Le 5 novembre dernier, une chronique de Normand Baillargeon portant sur les actions légales de l'AQED a été publiée par Le Devoir.
Voici le texte d'une bénévole de l'AQED en réponse à cette chronique :
Pourquoi les familles-éducatrices s’inquiètent pour les enfants
Réplique à la chronique de Normand Baillargeon
Je suis la maman de deux enfants scolarisés à la maison. C’est donc avec intérêt que j’ai lu la chronique de Normand Baillargeon concernant l’action légale de l’Association québécoise pour l’éducation à domicile afin de renverser l’obligation des épreuves ministérielles pour les jeunes scolarisés à la maison.
Ce qui est au cœur du débat est le droit de nos enfants à une évaluation équitable. Laissez-moi vous exposer comment s'est déroulée l’épreuve de 4e année du primaire pour notre fils.
Nous l’avons inscrit à son épreuve obligatoire dès l’automne 2021 en soulignant que nous voulions être impliqués comme parents dans la préparation. Après plusieurs échanges, notre Centre de services scolaires ne nous a offert qu'une séance de 3 heures de préparation à la mi-avril. Notre fils a dû y aller seul parce que le Ministère avait donné la directive de ne pas montrer d’épreuve aux parents-éducateurs.
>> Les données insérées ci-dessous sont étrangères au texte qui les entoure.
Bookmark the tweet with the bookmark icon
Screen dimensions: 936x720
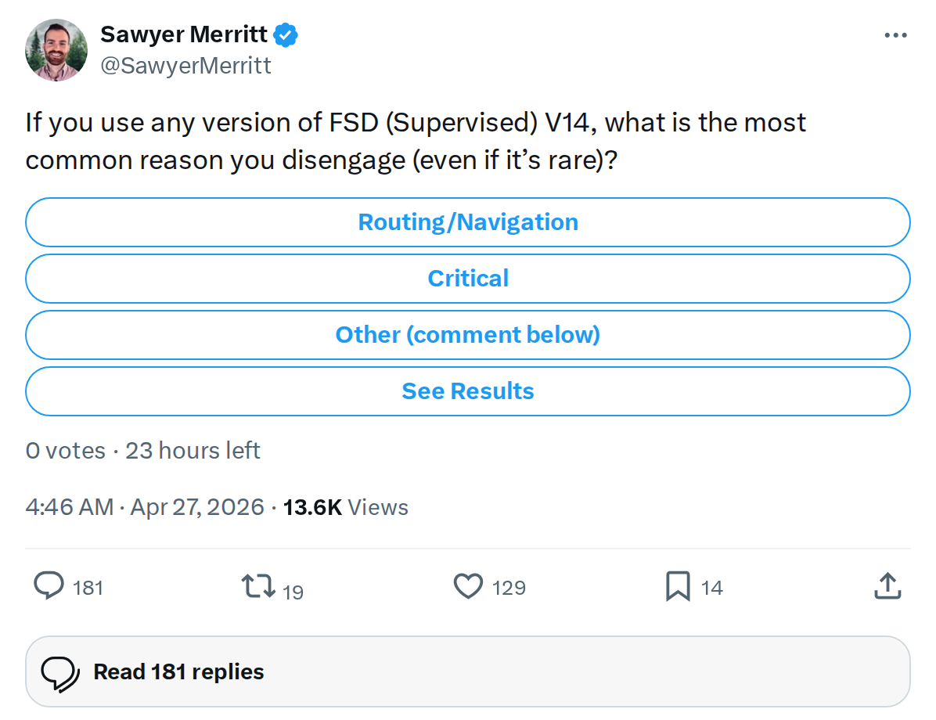point(678,585)
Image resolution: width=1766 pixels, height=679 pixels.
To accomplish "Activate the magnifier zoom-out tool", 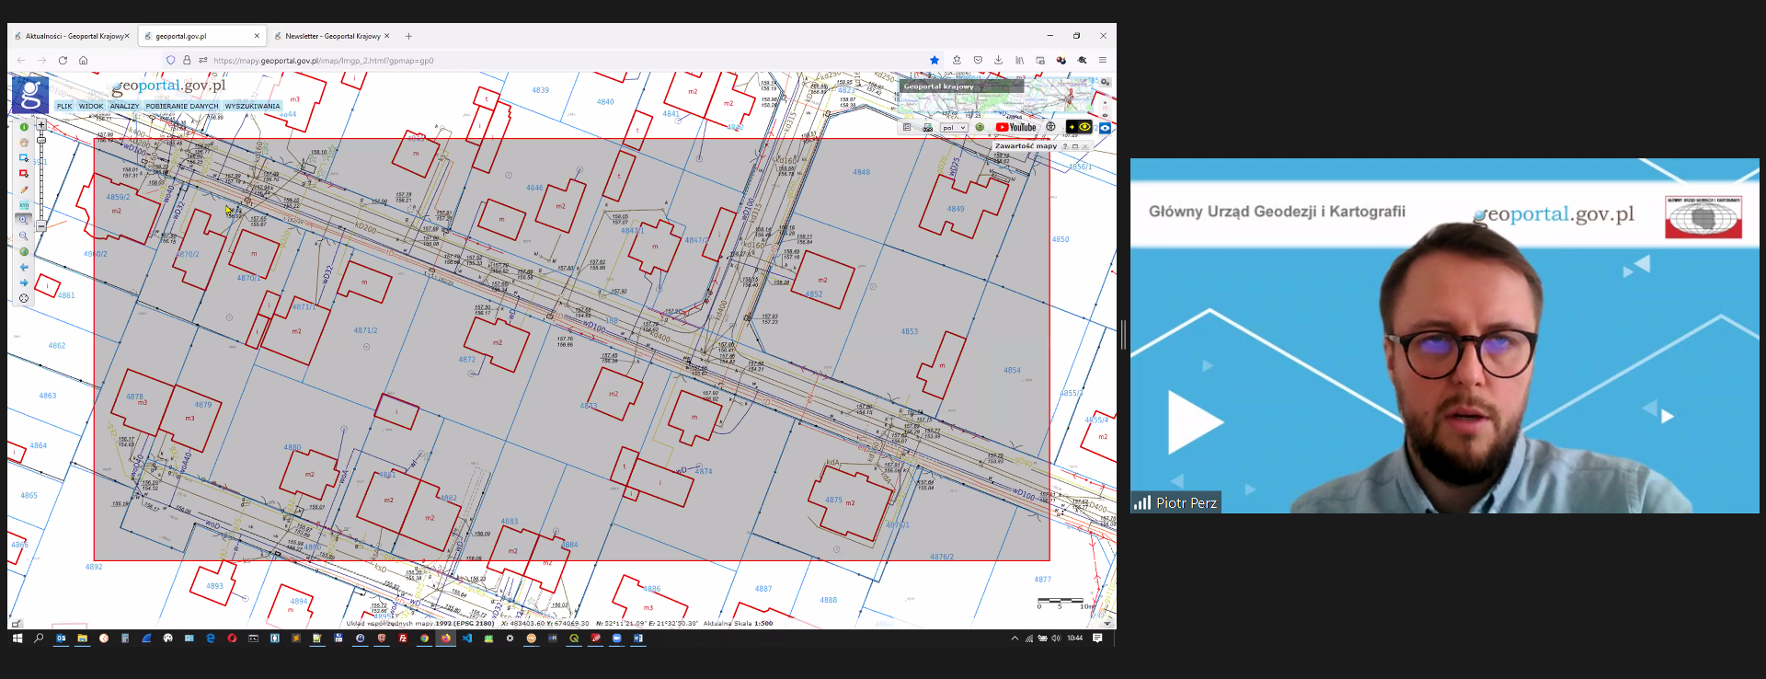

J’ai donc dû avoir une longue discussion complémentaire avec la conseillère pédagogique du CSS pour savoir sur quoi serait évalué mon fils.
Puis nous l’avons entraîné à performer en ce sens. Parce qu'il faut être honnête, un examen évalue la capacité de performer à ce type d’évaluation, mais pas l’entièreté des compétences en français. Nous étions confiants en ses acquis dans cette matière. Mais comme notre fils a dû aller dans un local étranger, avec des enfants et des adultes inconnus, pour être évalué par une méthode inhabituelle pour lui, nous ne savions pas comment cela se passerait.
Ensuite, nous avons reçu la note de l’examen en juillet. Cette note n’a été transmise à personne d’autre. Ces épreuves ministérielles ne sont en aucun cas un outil du Ministère de l’Éducation pour évaluer les apprentissages de notre fils. Cela est fait par le suivi avec la Direction de l’enseignement à la maison du ministère, à laquelle nous rendons des comptes plusieurs fois par an.
En effet, ce suivi nous demande de produire un projet d’apprentissage présentant les compétences visées et les moyens prévus pour y parvenir. Nous soumettons deux bilans de progression des apprentissages de nos enfants par année. Plusieurs modes d’évaluation sont permis par la Loi : portfolio, évaluation par un enseignant ou examens. Comme vous voyez, les compétences étudiées par nos enfants sont déjà suivies amplement par d’autres moyens que des épreuves ponctuelles obligatoires.
Le deuxième élément majeur de cette cause en justice est un accès équitable à la sanction des études en secondaire 4 et 5. Actuellement, les directives du Ministère obligent une épreuve unique par matière obligatoire valant 100% de la note au bulletin. Ces épreuves valaient 20% de la note pour les élèves à l’école cette année.
Enfin, monsieur Baillargeon semble soutenir que l’école est un gage d’émancipation de l’origine sociale. Je pense ici que l’on confond éducation et école. J’ai moi-même fait l’école à la maison (3e cycle primaire et 2e cycle secondaire) et je suis maintenant médecin. Mes parents avaient des baccalauréats dans des domaines de science sociale et nous vivions modestement sur une ferme. Mes grands-parents étaient ouvriers. L’accès à l’éducation ouvre des portes. Mais l’école ne fournit pas de garantie de cette ouverture des horizons.
Et qu’en est-il d’un enfant qui aurait des difficultés d’apprentissage pour lequel le réseau scolaire ne fournirait pas les ressources ? Garder son enfant à la maison et lui fournir une approche personnalisée est aussi une voie pour égaliser les chances. Des milliers d’enfants québécois en bénéficient chaque jour. Ne les oublions pas en forçant un mode d’évaluation inapproprié à leur contexte.